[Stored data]

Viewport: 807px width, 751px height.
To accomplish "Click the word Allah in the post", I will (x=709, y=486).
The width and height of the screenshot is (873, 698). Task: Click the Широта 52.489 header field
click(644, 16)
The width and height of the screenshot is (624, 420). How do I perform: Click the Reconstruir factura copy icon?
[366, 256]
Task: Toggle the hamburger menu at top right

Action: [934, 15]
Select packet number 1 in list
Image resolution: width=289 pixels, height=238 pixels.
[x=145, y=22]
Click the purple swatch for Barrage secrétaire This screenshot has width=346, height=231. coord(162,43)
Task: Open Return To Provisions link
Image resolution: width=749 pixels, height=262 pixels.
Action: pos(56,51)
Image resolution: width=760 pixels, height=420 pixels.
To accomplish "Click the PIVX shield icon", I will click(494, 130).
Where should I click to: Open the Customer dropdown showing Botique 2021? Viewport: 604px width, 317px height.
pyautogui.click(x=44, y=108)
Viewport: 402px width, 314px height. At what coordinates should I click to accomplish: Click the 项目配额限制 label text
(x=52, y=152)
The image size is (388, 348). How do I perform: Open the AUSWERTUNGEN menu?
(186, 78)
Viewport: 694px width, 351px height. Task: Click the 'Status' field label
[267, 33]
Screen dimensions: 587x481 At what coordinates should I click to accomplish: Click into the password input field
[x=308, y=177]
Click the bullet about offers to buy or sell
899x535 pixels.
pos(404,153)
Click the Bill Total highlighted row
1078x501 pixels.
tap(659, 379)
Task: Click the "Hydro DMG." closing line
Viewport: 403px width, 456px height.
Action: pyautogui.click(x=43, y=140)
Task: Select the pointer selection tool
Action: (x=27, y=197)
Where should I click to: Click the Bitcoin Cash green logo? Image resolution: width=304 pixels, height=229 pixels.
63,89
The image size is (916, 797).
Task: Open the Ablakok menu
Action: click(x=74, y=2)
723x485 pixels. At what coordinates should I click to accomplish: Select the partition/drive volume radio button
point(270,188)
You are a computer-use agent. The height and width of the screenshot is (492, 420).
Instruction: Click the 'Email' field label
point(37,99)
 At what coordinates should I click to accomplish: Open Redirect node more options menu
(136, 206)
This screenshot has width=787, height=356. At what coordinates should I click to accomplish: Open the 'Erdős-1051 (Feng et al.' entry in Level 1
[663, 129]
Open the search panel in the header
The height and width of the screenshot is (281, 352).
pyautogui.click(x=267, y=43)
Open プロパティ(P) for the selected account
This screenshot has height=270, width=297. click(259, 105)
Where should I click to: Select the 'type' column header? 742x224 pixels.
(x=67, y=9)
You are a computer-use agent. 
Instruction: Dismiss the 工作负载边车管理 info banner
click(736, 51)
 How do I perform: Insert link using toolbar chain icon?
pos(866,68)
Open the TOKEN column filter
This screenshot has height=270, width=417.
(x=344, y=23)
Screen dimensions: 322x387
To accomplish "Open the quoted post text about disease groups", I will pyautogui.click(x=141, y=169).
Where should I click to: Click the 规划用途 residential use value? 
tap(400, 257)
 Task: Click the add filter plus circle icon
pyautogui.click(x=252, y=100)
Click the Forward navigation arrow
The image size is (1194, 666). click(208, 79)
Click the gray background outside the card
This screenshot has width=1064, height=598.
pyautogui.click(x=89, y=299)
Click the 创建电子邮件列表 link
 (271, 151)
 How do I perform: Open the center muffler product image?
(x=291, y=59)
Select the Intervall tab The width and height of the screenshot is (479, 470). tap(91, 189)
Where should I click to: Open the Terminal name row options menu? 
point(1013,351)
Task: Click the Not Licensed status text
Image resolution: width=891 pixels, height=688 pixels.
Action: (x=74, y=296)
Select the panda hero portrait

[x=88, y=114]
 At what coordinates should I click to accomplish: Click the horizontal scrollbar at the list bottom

(WORK TASK):
All the data must be duplicated exactly, with nothing added or removed.

(YOUR RESPONSE):
Viewport: 807px width, 751px height.
To accomplish "Click the word Allah in the post", I will (x=709, y=486).
The width and height of the screenshot is (873, 698). Task: Click the Широта 52.489 header field
click(644, 16)
The width and height of the screenshot is (624, 420). How do I perform: Click the Reconstruir factura copy icon?
[366, 256]
Task: Toggle the hamburger menu at top right

Action: [934, 15]
Select packet number 1 in list
Image resolution: width=289 pixels, height=238 pixels.
[x=145, y=22]
Click the purple swatch for Barrage secrétaire This screenshot has width=346, height=231. coord(162,43)
Task: Open Return To Provisions link
Image resolution: width=749 pixels, height=262 pixels.
Action: pos(56,51)
Image resolution: width=760 pixels, height=420 pixels.
To accomplish "Click the PIVX shield icon", I will click(494, 130).
Where should I click to: Open the Customer dropdown showing Botique 2021? Viewport: 604px width, 317px height.
pyautogui.click(x=44, y=108)
Viewport: 402px width, 314px height. At what coordinates should I click to accomplish: Click the 项目配额限制 label text
(x=52, y=152)
The image size is (388, 348). How do I perform: Open the AUSWERTUNGEN menu?
(186, 78)
Viewport: 694px width, 351px height. Task: Click the 'Status' field label
[267, 33]
Screen dimensions: 587x481 At what coordinates should I click to accomplish: Click into the password input field
[x=308, y=177]
Click the bullet about offers to buy or sell
899x535 pixels.
pos(404,153)
Click the Bill Total highlighted row
1078x501 pixels.
tap(659, 379)
Task: Click the "Hydro DMG." closing line
Viewport: 403px width, 456px height.
Action: pyautogui.click(x=43, y=140)
Task: Select the pointer selection tool
Action: (x=27, y=197)
Where should I click to: Click the Bitcoin Cash green logo? Image resolution: width=304 pixels, height=229 pixels.
63,89
The image size is (916, 797).
Task: Open the Ablakok menu
Action: click(x=74, y=2)
723x485 pixels. At what coordinates should I click to accomplish: Select the partition/drive volume radio button
point(270,188)
You are a computer-use agent. The height and width of the screenshot is (492, 420).
Instruction: Click the 'Email' field label
point(37,99)
 At what coordinates should I click to accomplish: Open Redirect node more options menu
(136, 206)
This screenshot has width=787, height=356. At what coordinates should I click to accomplish: Open the 'Erdős-1051 (Feng et al.' entry in Level 1
[663, 129]
Open the search panel in the header
The height and width of the screenshot is (281, 352).
pyautogui.click(x=267, y=43)
Open プロパティ(P) for the selected account
This screenshot has height=270, width=297. click(259, 105)
Where should I click to: Select the 'type' column header? 742x224 pixels.
(x=67, y=9)
You are a computer-use agent. 
Instruction: Dismiss the 工作负载边车管理 info banner
click(736, 51)
 How do I perform: Insert link using toolbar chain icon?
pos(866,68)
Open the TOKEN column filter
This screenshot has height=270, width=417.
(x=344, y=23)
Screen dimensions: 322x387
To accomplish "Open the quoted post text about disease groups", I will pyautogui.click(x=141, y=169).
Where should I click to: Click the 规划用途 residential use value? 
tap(400, 257)
 Task: Click the add filter plus circle icon
pyautogui.click(x=252, y=100)
Click the Forward navigation arrow
The image size is (1194, 666). click(208, 79)
Click the gray background outside the card
This screenshot has width=1064, height=598.
pyautogui.click(x=89, y=299)
Click the 创建电子邮件列表 link
 (271, 151)
 How do I perform: Open the center muffler product image?
(x=291, y=59)
Select the Intervall tab The width and height of the screenshot is (479, 470). tap(91, 189)
Where should I click to: Open the Terminal name row options menu? 
point(1013,351)
Task: Click the Not Licensed status text
Image resolution: width=891 pixels, height=688 pixels.
Action: (x=74, y=296)
Select the panda hero portrait

[x=88, y=114]
 At what coordinates should I click to accomplish: Click the horizontal scrollbar at the list bottom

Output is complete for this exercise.